E poi sistema di trasporto studenti capillari, semiconvitti, coinvolgimento di associazioni e parrocchie per rendere più lunga possibile la giornata del minore. La logica è farsi carico e prendersi cura. O le istituzioni sono in grado di recuperare i minori e le famiglie uno a uno, o qualsiasi misura fallirà”.
Poi il prossimo step per provare a venirne fuori: “Cerchiamo di fare altro, dopo il tempo pieno sport, musica, teatro. Investire sulla cultura che non vuol dire fare eventi. E ancora introdurre nelle scuole figure di supporto specialistiche: assistenti sociali, psicologi e i tanti Centri per le famiglie che agiscono in modo sussidiario”.

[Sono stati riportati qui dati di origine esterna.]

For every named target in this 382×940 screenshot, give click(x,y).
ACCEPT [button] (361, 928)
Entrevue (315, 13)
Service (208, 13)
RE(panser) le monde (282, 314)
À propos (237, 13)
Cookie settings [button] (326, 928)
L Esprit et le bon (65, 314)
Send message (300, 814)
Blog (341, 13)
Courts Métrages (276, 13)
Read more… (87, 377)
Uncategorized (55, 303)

“Fallimento educativo di scuole e famiglie”

Un bollettino da guerra ogni week end. Ai pronto soccorso arrivano di notte ragazzi accoltellati, pestati dal branco. Tanti i casi segnalati alle forze dell’ordine. Tutte storie simili. Basta un pretesto, per scatenare la zuffa. Con decine di ‘complici’ che filmano tutto con i cellulari. Cosa fare per fermare la deriva?  “In effetti sono diverse settimane che noto un crescente riversamento nelle strade di ragazzini sempre più piccoli in cerca di divertimento – racconta Francesco Zamagni, venti anni, che la ‘movida’ nel centro storico la vive – ben venga che abbiano ritrovato la gioia dello stare insieme dopo gli ultimi anni di isolamento sociale. Il problema è che non sono stati educati al divertimento e per questo sono sempre in cerca di nuove esperienze e di nuove amicizie”. Qual è il problema dei giovani di oggi? “Questa foga con cui hanno ripreso a vivere li porta a superare i limiti del civile, a cui pure non sono stati educati”. 

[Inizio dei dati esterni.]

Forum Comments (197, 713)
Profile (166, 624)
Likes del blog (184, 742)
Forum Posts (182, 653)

Perché siamo arrivati a questo punto? Non si poteva correggere la rotta prima? Cosa si poteva fare e non è stato fatto? “In questo, ahimè, è responsabile innanzitutto il sistema scolastico che, se nell’era pre-pandemica aveva qualche crepa, ora sta definitivamente crollando su se stesso e dimostrando di non essere in grado di fronteggiare la sfida educativa di questi tempi così complessi. A questo si aggiunge la propaganda criminale che sui social è sempre più diffusa ed ha un potere attrattivo immenso, anche su quei ormai pochi giovani, che le regole del vivere civile le hanno ricevute in famiglia”.